Task requirements: For each record that follows, give it back exactly, with no pictures included.

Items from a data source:
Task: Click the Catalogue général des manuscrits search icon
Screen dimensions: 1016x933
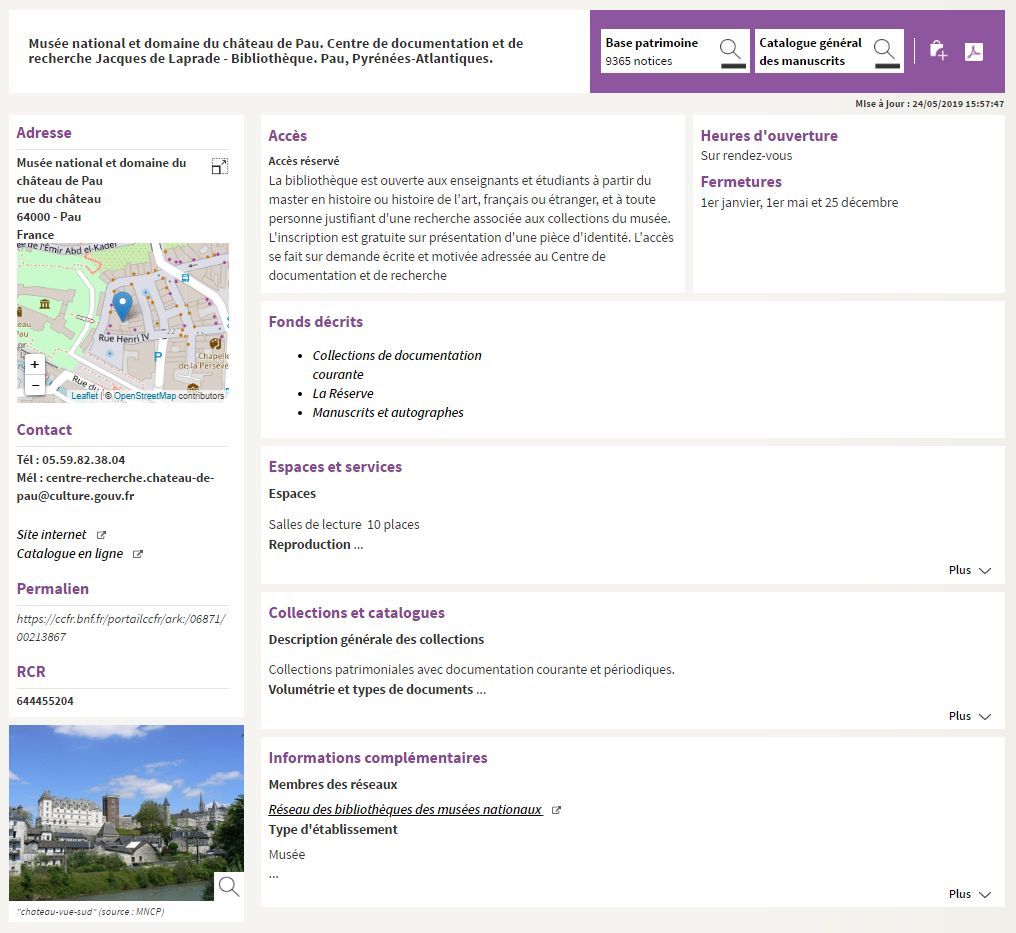Action: click(x=886, y=50)
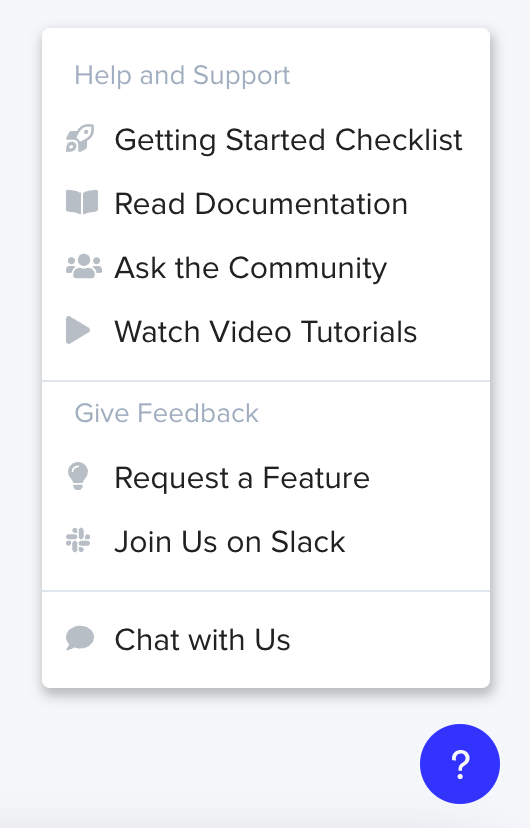The height and width of the screenshot is (828, 530).
Task: Start Chat with Us
Action: click(x=266, y=639)
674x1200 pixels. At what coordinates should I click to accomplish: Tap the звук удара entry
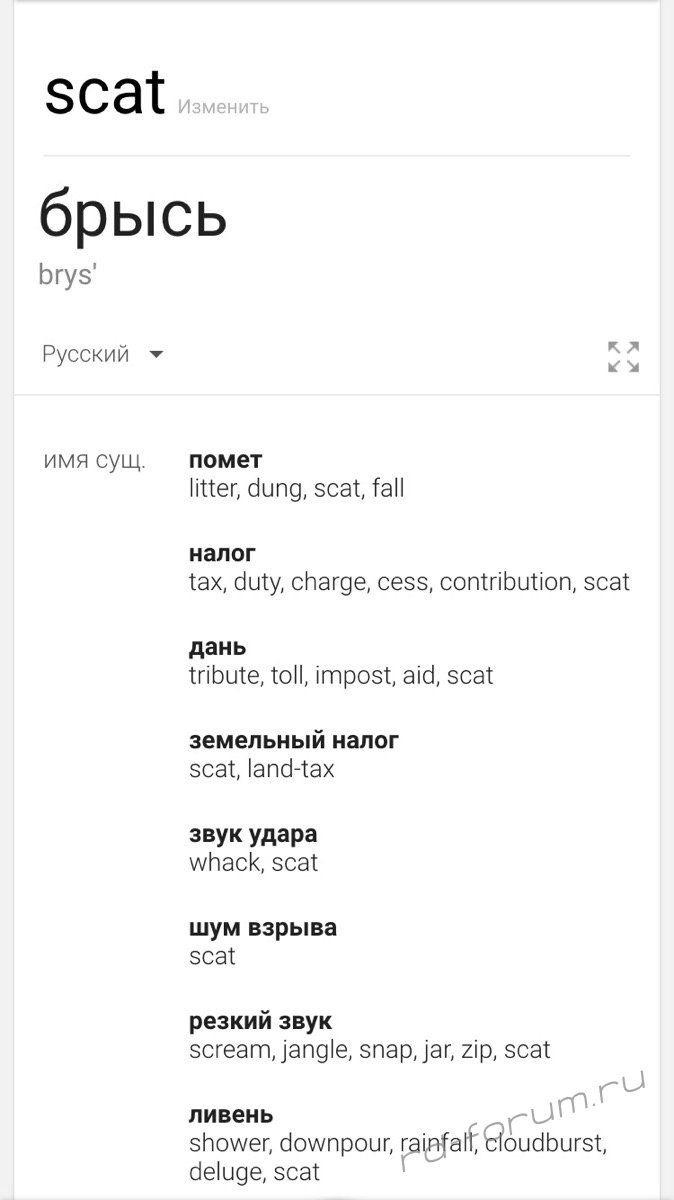click(x=253, y=834)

Solution below:
Task: Click the Catalogue général des manuscrits search icon
Screen dimensions: 1016x933
Action: click(x=886, y=50)
The height and width of the screenshot is (828, 530).
Task: Start Chat with Us
Action: click(x=266, y=639)
674x1200 pixels. At what coordinates should I click to accomplish: Tap the звук удара entry
click(x=253, y=834)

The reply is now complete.